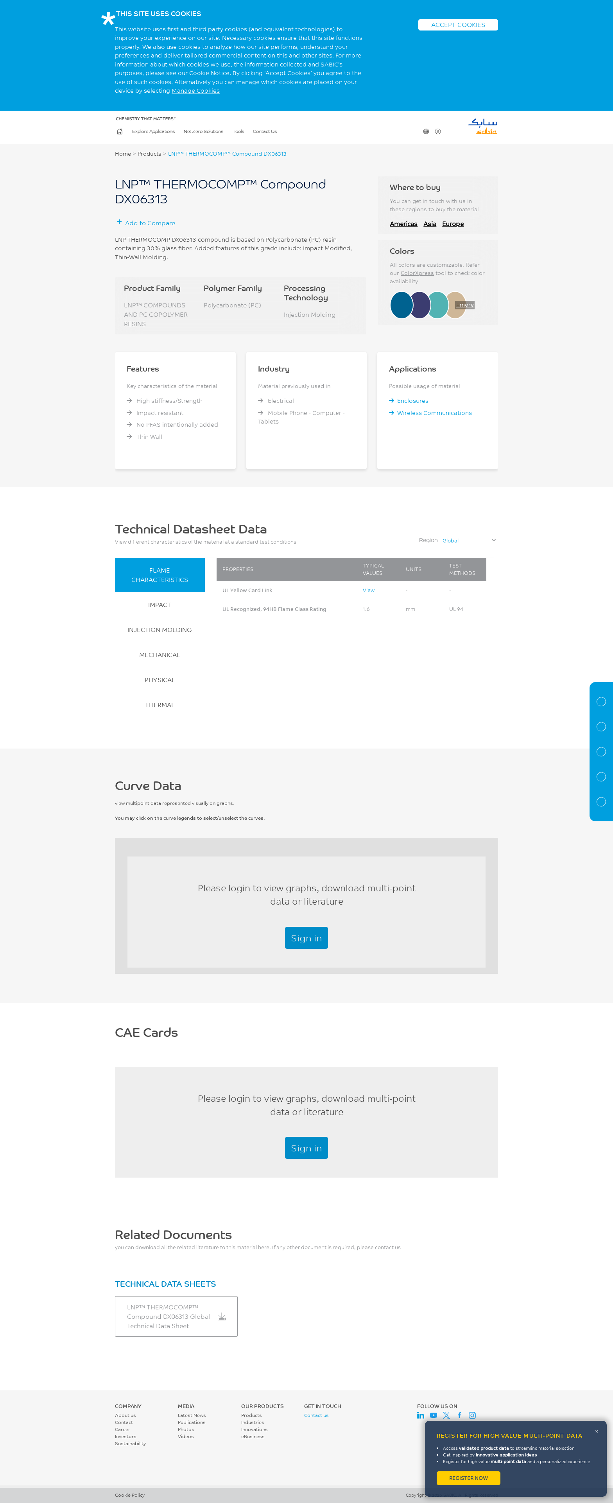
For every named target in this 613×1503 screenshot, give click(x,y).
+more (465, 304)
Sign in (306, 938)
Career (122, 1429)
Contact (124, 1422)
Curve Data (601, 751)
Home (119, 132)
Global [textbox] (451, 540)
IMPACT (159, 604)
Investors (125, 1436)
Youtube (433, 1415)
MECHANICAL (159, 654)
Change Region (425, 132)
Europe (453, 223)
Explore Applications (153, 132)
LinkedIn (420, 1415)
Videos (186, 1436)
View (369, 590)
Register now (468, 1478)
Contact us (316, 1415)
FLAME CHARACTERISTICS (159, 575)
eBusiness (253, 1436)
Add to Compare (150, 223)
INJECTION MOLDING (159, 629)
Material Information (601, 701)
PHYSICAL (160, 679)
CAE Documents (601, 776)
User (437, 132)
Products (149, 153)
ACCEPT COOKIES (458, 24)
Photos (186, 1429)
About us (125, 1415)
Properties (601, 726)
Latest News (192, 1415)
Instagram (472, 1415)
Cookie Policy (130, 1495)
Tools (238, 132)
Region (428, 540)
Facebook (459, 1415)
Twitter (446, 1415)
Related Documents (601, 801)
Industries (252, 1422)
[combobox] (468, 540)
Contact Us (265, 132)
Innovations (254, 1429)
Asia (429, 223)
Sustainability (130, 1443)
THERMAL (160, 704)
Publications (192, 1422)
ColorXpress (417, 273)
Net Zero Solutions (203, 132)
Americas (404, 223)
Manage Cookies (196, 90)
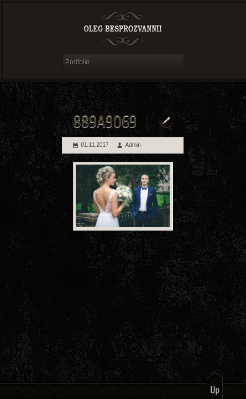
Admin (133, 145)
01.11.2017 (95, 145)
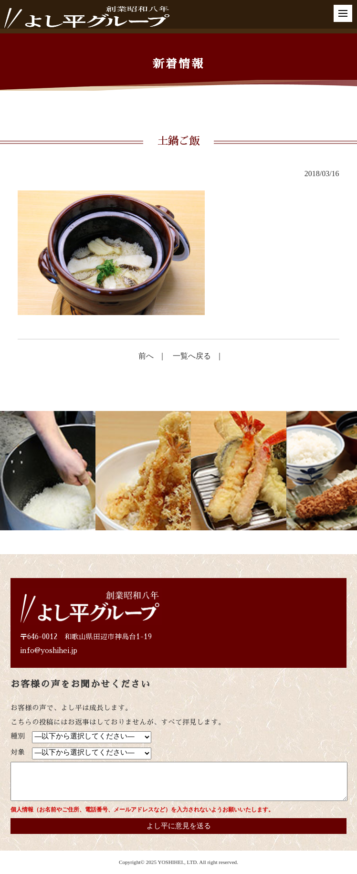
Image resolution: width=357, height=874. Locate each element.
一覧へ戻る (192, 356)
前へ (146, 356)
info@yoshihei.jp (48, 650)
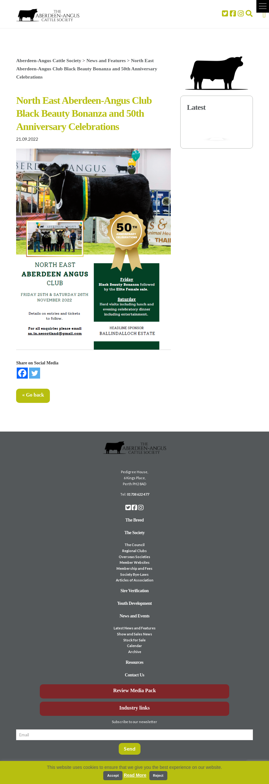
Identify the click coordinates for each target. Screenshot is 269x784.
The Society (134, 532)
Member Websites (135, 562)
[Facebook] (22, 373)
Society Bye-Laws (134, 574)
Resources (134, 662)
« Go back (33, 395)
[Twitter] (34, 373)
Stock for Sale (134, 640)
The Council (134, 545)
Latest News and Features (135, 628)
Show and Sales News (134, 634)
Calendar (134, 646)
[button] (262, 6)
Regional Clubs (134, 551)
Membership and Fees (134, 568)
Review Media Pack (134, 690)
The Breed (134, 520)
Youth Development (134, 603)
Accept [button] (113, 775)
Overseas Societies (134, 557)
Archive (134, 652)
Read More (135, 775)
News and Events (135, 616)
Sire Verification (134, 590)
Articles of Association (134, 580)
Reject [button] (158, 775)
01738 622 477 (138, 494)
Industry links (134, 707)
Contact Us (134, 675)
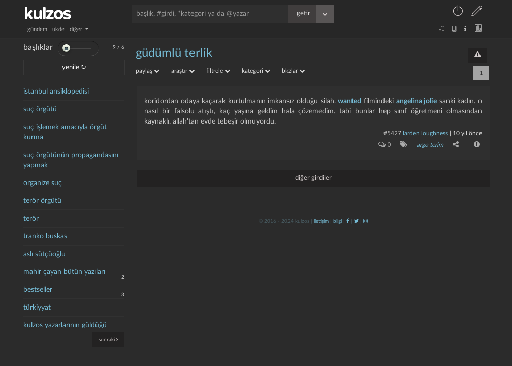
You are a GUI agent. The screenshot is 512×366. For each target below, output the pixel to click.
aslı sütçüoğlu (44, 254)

#####

Reproduce the material from the line containing "Read More (135, 775)" through the end of the material, replacing "Reject" with "Decline" and leaving everything else unchanged. Omit the pictures from your answer.

WORKED SOLUTION:
Read More (135, 775)
News and Events (135, 616)
Sire Verification (134, 590)
Articles of Association (134, 580)
Decline [button] (158, 775)
01738 622 477 (138, 494)
Industry links (134, 707)
Contact Us (134, 675)
You are a GUI agent. The screenshot is 512×366. For each target below, output the pixel to click.
aslı sütçüoğlu (44, 254)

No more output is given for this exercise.